__Tarefa__:
Responda às perguntas a seguir com base no texto sobre o quilombo dos Calunga.
(a) Ao lado de qual rio fica o quilombo?
(b) Qual serviço os Calunga conseguiram com muita luta?
(c) Quantos anos tem dona Procópia?

Não foi fácil chegar no quilombo dos Calunga na região de Monte Alegre, em Goiás, quase divisa com o estado de Tocantins. Foi preciso uma caminhonete com tração nas quatro rodas, um motorista habituado com o trajeto e protegido por São Cristóvão, padroeiro da categoria.
Cruzamos riachos, beiramos precipícios, levantamos poeira. Um verdadeiro caminho das pedras. Mas valeram os solavancos, os sustos, o desconforto de horas de viagem. O quilombo dos Calunga é lugar lindíssimo. Tem o silêncio da lonjura da cidade e está bem ao ladinho do rio Paranã.
A surpresa não ficou apenas por conta da beleza natural. Ela aumentou quando vimos os habitantes. Todos pretos. Sem mistura. Esguios, com olhos lembrando jabuticabas graúdas. Cautelosos, desconfiam dos forasteiros em geral e dos brancos em particular.
Pudera! São bisnetos e bisnetas de pretos e pretas que, na calada da noite ou na gritaria do meio-dia, fugiram do eito e da senzala. Pretos e pretas que se embrenharam na mata densa e enganaram os ardilosos capitães- do-mato.
Os Calunga de Monte Alegre se esconderam com perfeição. Entre montanhas, fundaram uma comunidade. Conhecedores da agricultura, plantaram. Sabedores de ervas medicinais, se curaram. Cultuadores de ritmos e batuques formaram uma identidade.
Nem tudo é glória
Os Calunga, ricos em cultura, são pobres em bens e serviços. Falta energia elétrica para todos, falta água encanada para a maioria. Com exceção da escola primária, conseguida com muita luta, para eles acessarem qualquer serviço precisam viajar para a pequena Monte Alegre. Se alguém necessita de cuidados médicos é um deus-nos-acuda. Já teve gente que morreu no meio da viagem.
Alguns jovens Calunga deixam o quilombo para tentar a sorte nas cidades. Salvo exceções, a maioria se dá mal. Criados em uma economia de subsistência, se veem excluídos da economia de mercado – selvagem por definição e filosofia. Um ou outro consegue uma ocupação precária e informal, além de experimentarem os ferimentos do racismo à brasileira: nunca assumido, sempre exercido.
Quem conhece bem esta realidade é a dona Procópia. Foi parteira de muitos nascimentos. Por onde ela passa, a gente ouve: Benção, mãe Procópia! É o costume. Quem ajuda a nascer é chamada de mãe por quem foi ajudado. Dona Procópia é líder na comunidade. Aos 72 anos já pegou muita canoa no rio Paranã.
Dona Procópia foi a Brasília. Falou com ministros. Falou com o presidente da República. Disse o quê? O justo. Eu só peço o que é direito nosso. Nem para mais, nem para menos. Peço o que está escrito na Constituição.

__Registros selecionados__:
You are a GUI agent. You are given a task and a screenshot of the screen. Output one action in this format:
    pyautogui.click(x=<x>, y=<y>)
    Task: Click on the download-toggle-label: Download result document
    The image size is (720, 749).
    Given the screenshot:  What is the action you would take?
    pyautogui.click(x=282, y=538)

__Resposta escrita__:
(a) Do rio Paranã.
(b) A escola primária.
(c) 72 anos.